The use of gabapentin in the head and neck surgery literature has largely been limited to
outpatient surgeries, including tonsillectomy in children and adults, functional endoscopic
sinus surgery, and thyroidectomy. Indeed, a recent systematic review examined RCT comparing
multimodal analgesia with gabapentin to analgesia without gabapentin in the otolaryngology
literature. The majority of these studies employed preoperative dosing only, with only 1
study providing a single postoperative dose as well. The control group pain regimen among
these studies did vary and included a combination of acetaminophen, NSAIDs, dexmedetomidine,
or clonidine supplemented with opioids. The studies focused on the impact of gabapentin on
acute postoperative pain determined by subjective measurement of reduction in visual analog
pain scale. Of note, these patients were not hospitalized for longer than 24 hours. The
thyroid and sinus studies consistently demonstrated improved pain control with use of
gabapentin compared to control. The data was slightly more variable across the tonsillectomy
studies. Moreover, 7 studies also measured the need for breakthrough pain medication and
supplemental analgesia; each of these studies demonstrated significantly less supplemental
analgesia consumption in the gabapentin group.
The only study examining the utility of gabapentin in pain management in head and neck cancer
patients (glossectomy with anterolateral thigh free flap) examined the utility of a single
preoperative dose. The authors concluded that this led to a significant reduction in
subjective postoperative pain scores, morphine requirement, and nausea and vomiting compared
to controls. This study did not employ postoperative gabapentin.
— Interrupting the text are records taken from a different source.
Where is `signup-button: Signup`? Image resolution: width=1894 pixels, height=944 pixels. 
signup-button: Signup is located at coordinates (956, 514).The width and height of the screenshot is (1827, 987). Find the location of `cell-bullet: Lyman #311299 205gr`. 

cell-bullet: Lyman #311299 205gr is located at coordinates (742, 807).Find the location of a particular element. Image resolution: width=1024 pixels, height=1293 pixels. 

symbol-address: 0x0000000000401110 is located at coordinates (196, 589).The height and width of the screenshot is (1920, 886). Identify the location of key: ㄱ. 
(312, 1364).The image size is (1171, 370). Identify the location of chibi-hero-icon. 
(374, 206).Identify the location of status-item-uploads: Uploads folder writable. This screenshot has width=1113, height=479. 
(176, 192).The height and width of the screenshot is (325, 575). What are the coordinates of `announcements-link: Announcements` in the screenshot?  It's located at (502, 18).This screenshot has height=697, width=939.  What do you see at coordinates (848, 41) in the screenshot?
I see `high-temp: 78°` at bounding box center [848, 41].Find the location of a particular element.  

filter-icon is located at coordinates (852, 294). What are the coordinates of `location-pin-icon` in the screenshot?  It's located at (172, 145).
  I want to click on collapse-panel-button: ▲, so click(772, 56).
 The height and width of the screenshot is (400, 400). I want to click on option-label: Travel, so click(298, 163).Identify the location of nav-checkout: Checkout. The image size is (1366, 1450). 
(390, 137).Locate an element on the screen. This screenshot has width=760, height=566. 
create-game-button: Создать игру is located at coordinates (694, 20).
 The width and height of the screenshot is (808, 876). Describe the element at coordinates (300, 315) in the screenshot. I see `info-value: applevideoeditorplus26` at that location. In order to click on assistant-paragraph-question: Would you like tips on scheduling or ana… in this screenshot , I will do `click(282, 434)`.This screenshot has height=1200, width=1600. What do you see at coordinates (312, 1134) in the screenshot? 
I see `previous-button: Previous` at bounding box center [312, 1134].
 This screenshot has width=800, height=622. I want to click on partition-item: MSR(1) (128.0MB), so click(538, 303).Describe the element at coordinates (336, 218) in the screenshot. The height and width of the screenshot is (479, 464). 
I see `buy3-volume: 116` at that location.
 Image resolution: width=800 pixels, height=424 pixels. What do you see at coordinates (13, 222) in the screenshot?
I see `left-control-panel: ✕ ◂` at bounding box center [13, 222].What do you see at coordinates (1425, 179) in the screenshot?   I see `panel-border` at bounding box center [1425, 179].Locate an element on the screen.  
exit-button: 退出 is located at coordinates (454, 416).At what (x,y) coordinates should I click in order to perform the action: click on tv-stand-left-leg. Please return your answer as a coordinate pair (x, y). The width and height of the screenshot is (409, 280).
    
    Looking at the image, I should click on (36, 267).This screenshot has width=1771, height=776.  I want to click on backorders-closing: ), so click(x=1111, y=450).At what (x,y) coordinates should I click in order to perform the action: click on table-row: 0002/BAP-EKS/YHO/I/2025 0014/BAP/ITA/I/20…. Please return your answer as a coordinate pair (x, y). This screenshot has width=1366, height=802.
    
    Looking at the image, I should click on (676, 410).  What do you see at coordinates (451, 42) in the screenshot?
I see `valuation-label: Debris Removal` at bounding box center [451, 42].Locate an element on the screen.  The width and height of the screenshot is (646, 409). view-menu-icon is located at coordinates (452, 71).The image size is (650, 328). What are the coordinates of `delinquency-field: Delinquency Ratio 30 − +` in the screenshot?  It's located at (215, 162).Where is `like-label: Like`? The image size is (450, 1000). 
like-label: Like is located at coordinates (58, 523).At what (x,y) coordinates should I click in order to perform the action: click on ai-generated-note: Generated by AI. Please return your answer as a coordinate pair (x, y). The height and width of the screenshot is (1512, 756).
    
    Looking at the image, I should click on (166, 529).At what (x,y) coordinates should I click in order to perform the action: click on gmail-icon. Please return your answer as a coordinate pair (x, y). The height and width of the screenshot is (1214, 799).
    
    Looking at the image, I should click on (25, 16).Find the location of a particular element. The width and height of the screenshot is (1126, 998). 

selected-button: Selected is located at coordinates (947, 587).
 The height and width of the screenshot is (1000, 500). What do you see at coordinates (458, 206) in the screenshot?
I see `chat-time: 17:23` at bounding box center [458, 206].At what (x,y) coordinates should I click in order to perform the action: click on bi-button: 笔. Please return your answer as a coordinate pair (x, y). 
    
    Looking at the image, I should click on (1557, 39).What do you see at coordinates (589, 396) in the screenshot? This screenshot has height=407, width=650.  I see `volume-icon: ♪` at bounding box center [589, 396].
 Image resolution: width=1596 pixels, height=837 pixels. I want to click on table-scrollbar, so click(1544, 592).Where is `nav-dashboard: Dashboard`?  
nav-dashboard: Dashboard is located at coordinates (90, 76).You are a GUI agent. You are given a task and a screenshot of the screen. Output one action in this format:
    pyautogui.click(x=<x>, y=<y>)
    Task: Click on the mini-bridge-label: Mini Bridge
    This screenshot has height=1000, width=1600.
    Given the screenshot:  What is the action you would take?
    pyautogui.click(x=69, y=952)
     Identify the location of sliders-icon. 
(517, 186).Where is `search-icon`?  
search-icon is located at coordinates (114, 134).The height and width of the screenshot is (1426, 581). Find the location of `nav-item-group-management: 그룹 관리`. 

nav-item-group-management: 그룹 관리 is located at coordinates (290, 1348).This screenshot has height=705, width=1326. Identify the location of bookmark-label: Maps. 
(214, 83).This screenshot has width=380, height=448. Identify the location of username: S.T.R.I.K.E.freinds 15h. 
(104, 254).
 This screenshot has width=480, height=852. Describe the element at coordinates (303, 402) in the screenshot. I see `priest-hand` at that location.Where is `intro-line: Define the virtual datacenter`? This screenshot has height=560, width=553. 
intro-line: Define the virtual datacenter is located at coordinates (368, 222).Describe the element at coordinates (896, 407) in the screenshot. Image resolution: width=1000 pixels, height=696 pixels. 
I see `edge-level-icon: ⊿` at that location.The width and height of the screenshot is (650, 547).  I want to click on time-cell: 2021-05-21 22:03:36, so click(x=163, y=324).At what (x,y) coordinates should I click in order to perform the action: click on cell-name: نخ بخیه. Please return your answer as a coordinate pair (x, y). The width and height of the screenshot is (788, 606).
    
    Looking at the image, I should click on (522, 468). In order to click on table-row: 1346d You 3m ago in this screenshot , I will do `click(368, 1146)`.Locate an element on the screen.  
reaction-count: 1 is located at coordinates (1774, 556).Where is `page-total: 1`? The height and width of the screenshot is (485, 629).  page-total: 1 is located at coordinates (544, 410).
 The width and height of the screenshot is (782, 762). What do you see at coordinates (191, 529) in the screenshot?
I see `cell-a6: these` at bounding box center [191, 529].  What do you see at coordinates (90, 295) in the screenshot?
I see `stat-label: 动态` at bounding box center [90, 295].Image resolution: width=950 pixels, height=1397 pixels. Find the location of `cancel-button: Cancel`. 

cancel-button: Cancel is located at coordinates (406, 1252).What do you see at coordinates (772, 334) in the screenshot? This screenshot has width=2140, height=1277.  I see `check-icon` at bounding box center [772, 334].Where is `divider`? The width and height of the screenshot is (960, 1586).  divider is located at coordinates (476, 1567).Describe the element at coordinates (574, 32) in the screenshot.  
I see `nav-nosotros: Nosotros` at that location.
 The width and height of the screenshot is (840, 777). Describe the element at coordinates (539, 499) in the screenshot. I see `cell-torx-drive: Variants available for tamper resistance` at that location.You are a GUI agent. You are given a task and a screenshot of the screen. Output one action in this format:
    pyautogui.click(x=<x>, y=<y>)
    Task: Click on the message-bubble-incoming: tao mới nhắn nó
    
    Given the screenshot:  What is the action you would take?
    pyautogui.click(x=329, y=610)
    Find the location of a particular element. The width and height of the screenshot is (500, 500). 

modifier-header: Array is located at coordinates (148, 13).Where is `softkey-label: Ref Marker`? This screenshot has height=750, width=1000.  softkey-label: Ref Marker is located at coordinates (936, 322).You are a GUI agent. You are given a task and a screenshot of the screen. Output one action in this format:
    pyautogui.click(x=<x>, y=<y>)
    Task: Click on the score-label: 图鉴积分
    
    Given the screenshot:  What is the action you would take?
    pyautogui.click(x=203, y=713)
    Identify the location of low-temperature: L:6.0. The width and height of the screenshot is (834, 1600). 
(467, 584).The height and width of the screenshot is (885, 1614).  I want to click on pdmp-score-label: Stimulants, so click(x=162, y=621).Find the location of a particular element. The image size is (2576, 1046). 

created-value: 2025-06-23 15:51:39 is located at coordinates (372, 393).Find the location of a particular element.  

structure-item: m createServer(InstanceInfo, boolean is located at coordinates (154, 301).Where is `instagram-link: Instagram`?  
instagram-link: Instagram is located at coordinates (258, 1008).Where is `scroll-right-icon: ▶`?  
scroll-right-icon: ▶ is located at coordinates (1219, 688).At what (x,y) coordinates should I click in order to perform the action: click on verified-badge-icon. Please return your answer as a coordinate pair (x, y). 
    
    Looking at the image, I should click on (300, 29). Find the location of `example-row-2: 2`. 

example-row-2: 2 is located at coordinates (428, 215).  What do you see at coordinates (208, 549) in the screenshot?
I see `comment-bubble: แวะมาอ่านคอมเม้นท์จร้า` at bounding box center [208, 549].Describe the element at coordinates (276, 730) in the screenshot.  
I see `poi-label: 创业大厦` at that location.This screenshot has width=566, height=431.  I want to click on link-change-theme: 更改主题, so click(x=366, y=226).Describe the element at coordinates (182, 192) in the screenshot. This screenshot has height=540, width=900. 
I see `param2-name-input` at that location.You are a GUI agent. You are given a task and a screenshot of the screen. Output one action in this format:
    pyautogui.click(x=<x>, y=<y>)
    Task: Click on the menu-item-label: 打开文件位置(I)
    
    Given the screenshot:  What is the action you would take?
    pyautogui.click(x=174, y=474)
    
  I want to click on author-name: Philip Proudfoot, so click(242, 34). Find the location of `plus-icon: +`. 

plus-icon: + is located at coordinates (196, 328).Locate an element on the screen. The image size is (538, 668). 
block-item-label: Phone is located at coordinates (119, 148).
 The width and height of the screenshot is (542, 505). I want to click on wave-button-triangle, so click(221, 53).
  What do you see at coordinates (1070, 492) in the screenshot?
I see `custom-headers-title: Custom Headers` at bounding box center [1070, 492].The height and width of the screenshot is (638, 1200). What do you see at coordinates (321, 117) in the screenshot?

Furthermore, a recent meta analysis (133 RCT) examining literature across multiple surgical
specialties pertaining to the efficacy of perioperative gabapentin supplementation vs
placebo. The meta analysis indicated both the efficacy of gabapentin supplementation in
decreasing opioid requirement (measured via morphine equivalent units) in the experimental
group during the first 24 hours (P<0.001), as well as a good safety profile across a wide
range of loading and maintenance doses (200 to 1200 mg) of gabapentin. The significant
reduction in opioid requirement was independent of surgery type. Moreover, the gabapentin
group demonstrated a significant decrease in VAS postoperative pain scores, nausea, vomiting
and itching; however, sedation scores were increased. Only 8 of these 133 RCT examined the
effect of gabapentin outside the immediate 24 hour period, and all 8 trials demonstrated
improvement in chronic pain scores at 3 months post-operatively. Finally, patient
satisfaction scores and preoperative anxiety were also significantly improved with the use of
gabapentin compared to controls.
Here, the investigators propose, for the first time, a superiority double blind randomized
controlled placebo trial examining the effect of perioperative supplementation with
gabapentin in head and neck cancer patients undergoing surgery. The primary purpose of this
study is to determine the difference in morphine equivalent units between the experimental
(i.e. perioperative gabapentin) and control group (i.e. no perioperative gabapentin). The
secondary purpose of this study is to determine differences across the two groups in relation
to the following: visual analog pain scores, cost and length of stay, medication side
effects, and incidence of postoperative complications. Of note, in order to maximize
reliability of the visual analog scale (VAS), prior studies have employed the Jadad scoring
system, which the investigators will also implement in the study.